Thanks for tuning into this episode of the Adventures and CRE audio series. For show notes and additional resources, head over to www.adventuresandcre.com/audioseries.


Frequently Asked Questions about S6E4: What Really Matters – Filtering AI Trends for CRE Success

The episode emphasizes that many CRE professionals feel overwhelmed by the pace and volume of AI innovation. Sam describes a scenario of “doomscrolling” LinkedIn and feeling “the sky is falling,” illustrating the fear of missing out (FOMO) on important developments.

Spencer defines signal as “information to act upon,” while noise is “complexity that creates confusion” or unnecessary distraction. Sam adds that noise includes fear-based narratives like “AI will take all jobs,” whereas signal includes impactful updates like OpenAI’s adoption of the MCP protocol.

Michael suggests finding and trusting prolific tinkerers—people who have a track record of diving deep, testing tools, and separating hype from reality. Spencer also emphasizes the need to curate trusted sources who can identify key signals without requiring you to digest everything yourself.

Spencer highlights that your purpose or “why” matters more than the tools themselves. He says, “It’s all about time… and this technology unlocks time in a way that no technology has before.” AI should help you reclaim time to focus on what brings you the most joy and meaning.

Yes. The hosts agree AI is a powerful utility that can remove or automate redundant, time-consuming tasks, allowing professionals to focus on more creative, high-value work.

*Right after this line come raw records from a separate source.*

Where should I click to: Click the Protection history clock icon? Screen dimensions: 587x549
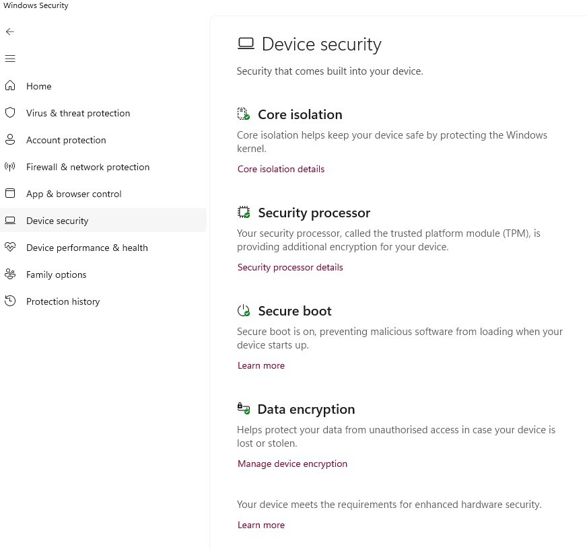10,301
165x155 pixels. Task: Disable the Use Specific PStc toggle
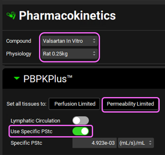coord(81,131)
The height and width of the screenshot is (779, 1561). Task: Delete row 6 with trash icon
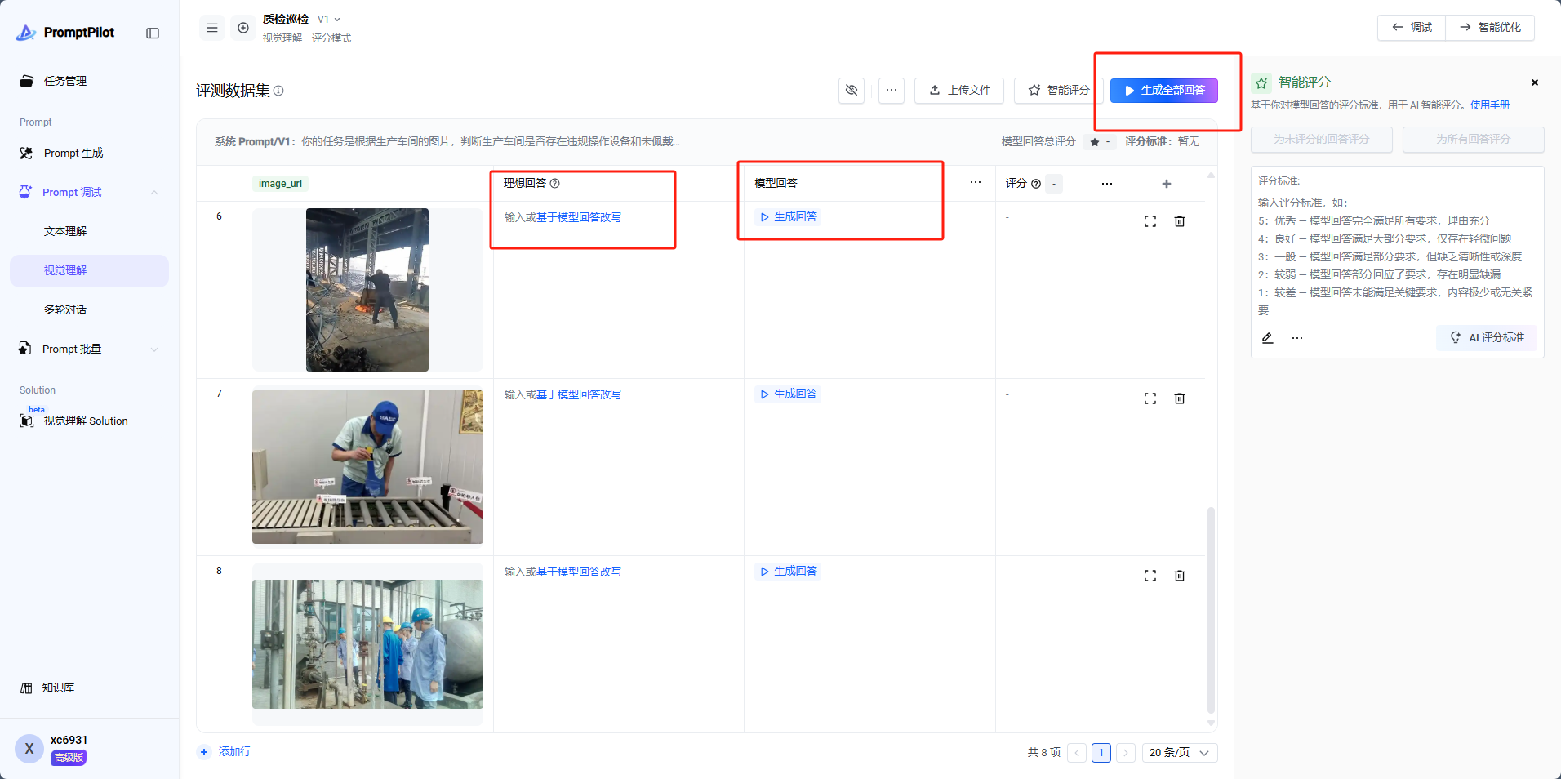(x=1180, y=221)
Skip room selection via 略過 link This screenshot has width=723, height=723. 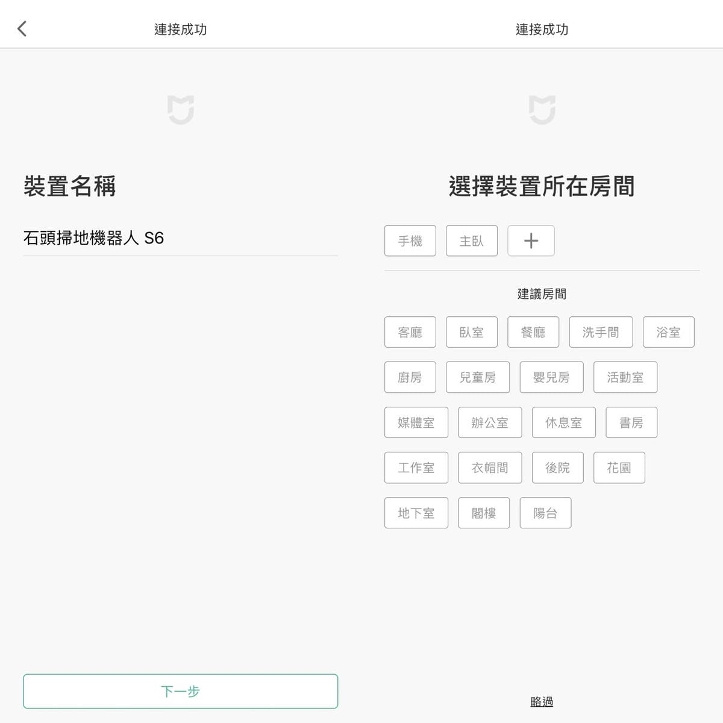coord(542,701)
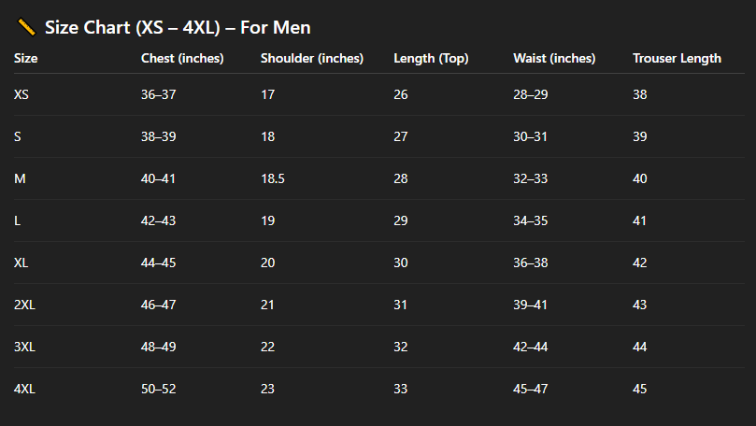
Task: Click the 4XL size row label
Action: click(x=24, y=389)
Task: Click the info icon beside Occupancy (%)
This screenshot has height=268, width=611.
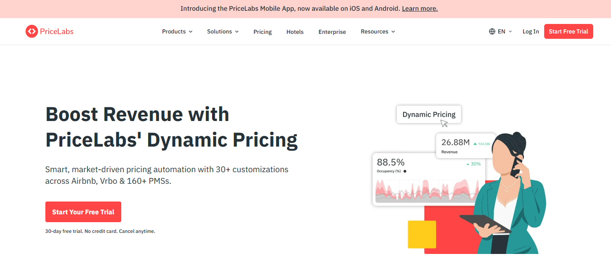Action: (x=405, y=171)
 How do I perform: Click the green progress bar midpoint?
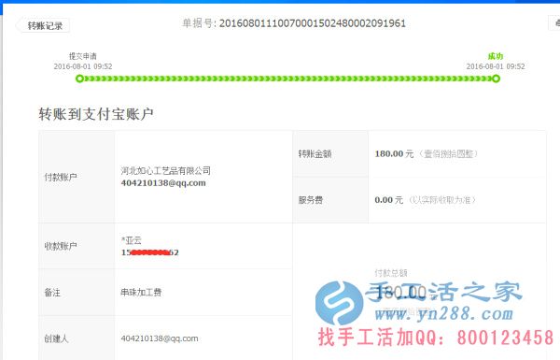tap(287, 79)
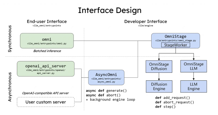
Task: Click the dashed User custom server box
Action: tap(46, 102)
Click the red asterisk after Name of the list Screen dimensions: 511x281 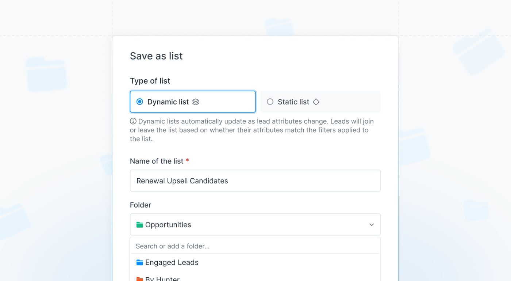187,160
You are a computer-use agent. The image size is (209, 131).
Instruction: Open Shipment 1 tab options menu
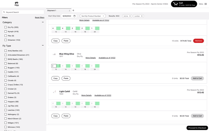coord(69,10)
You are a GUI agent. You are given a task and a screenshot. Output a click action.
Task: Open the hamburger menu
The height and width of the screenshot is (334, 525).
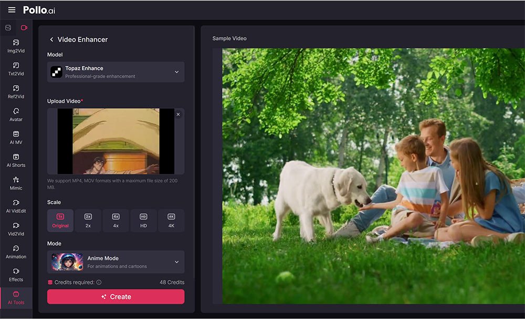coord(12,10)
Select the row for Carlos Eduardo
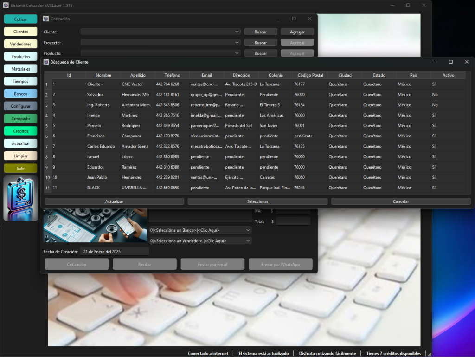The image size is (475, 357). pos(255,146)
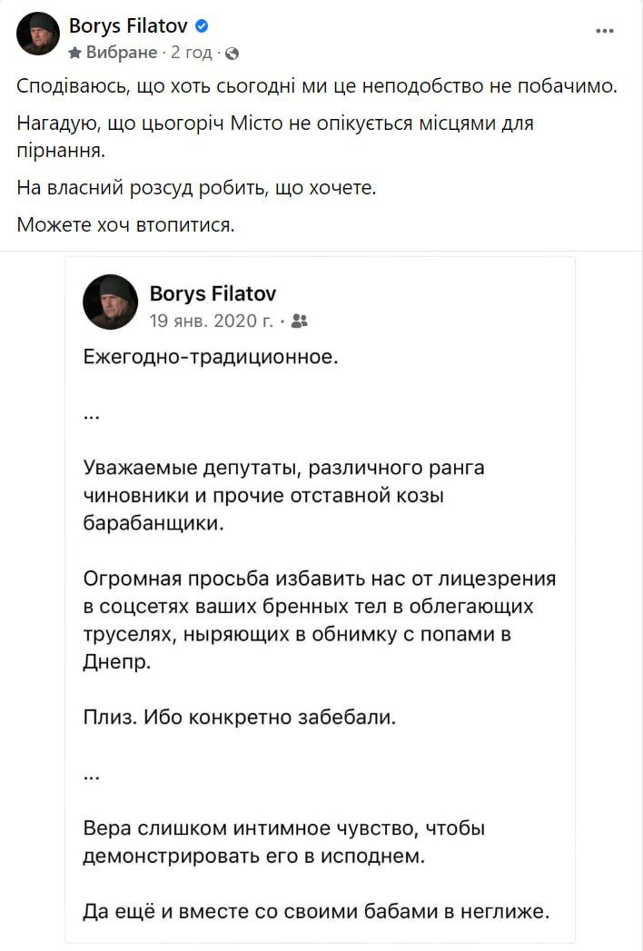Image resolution: width=643 pixels, height=951 pixels.
Task: Click the text "Ежегодно-традиционное."
Action: pos(210,356)
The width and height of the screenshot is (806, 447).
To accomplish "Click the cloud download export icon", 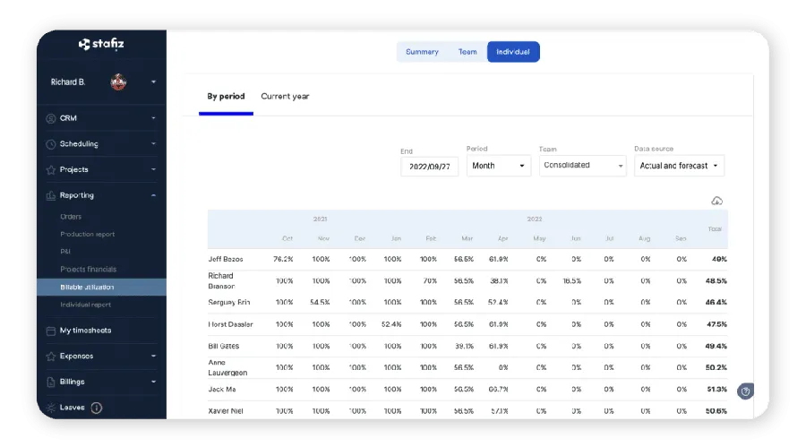I will point(716,201).
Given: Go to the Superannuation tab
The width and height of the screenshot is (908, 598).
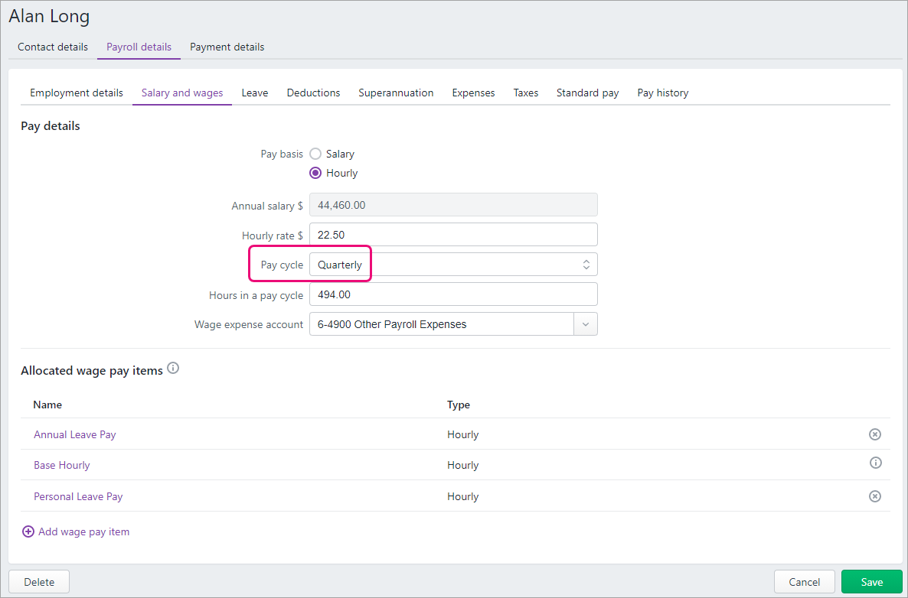Looking at the screenshot, I should pos(396,93).
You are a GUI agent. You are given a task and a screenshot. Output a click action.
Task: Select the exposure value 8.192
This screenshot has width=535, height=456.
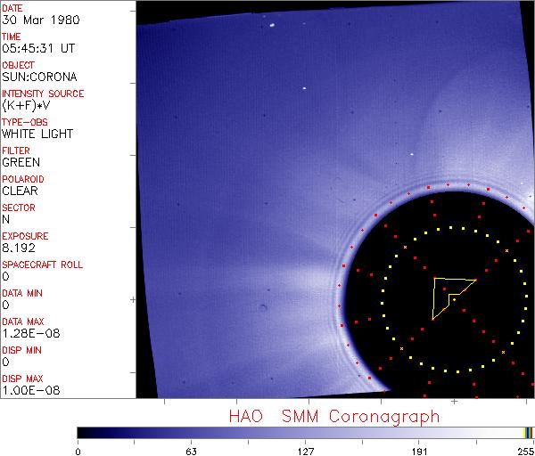pyautogui.click(x=19, y=248)
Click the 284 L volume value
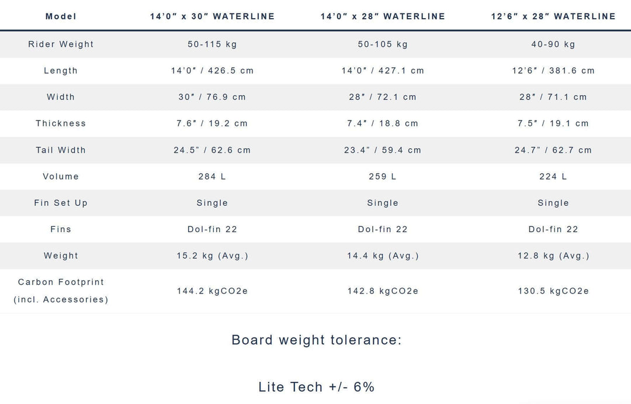Image resolution: width=631 pixels, height=404 pixels. [212, 177]
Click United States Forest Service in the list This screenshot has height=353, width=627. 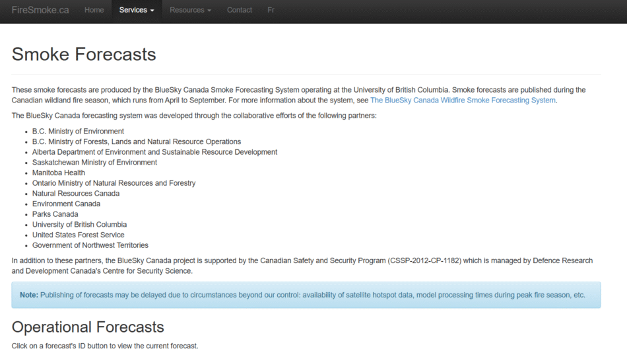(x=78, y=235)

As Michael puts it, “It gets those redundant things done quicker… so you can get back to the joy of what you’re focused on.”

The team stresses a growth-oriented mindset, grounded in curiosity, intention, and self-awareness. Instead of reacting to trends out of fear, professionals should explore AI as a tool to amplify their unique strengths and bring greater purpose to their work.

Yes. Sam notes that A.CRE began publishing content on AI in CRE as early as 2022, long before it became a mainstream topic. While Spencer admits they’re “not yet a comprehensive resource,” the team is working to solve that gap and help professionals stay focused on what truly matters.

AI is not something to fear—it’s a tool to magnify what you’re best at. Sam says it can “remove all the redundancy and garbage from your career” and elevate your work. Focus on your purpose, find trusted voices, and let AI amplify your impact rather than distract you with noise.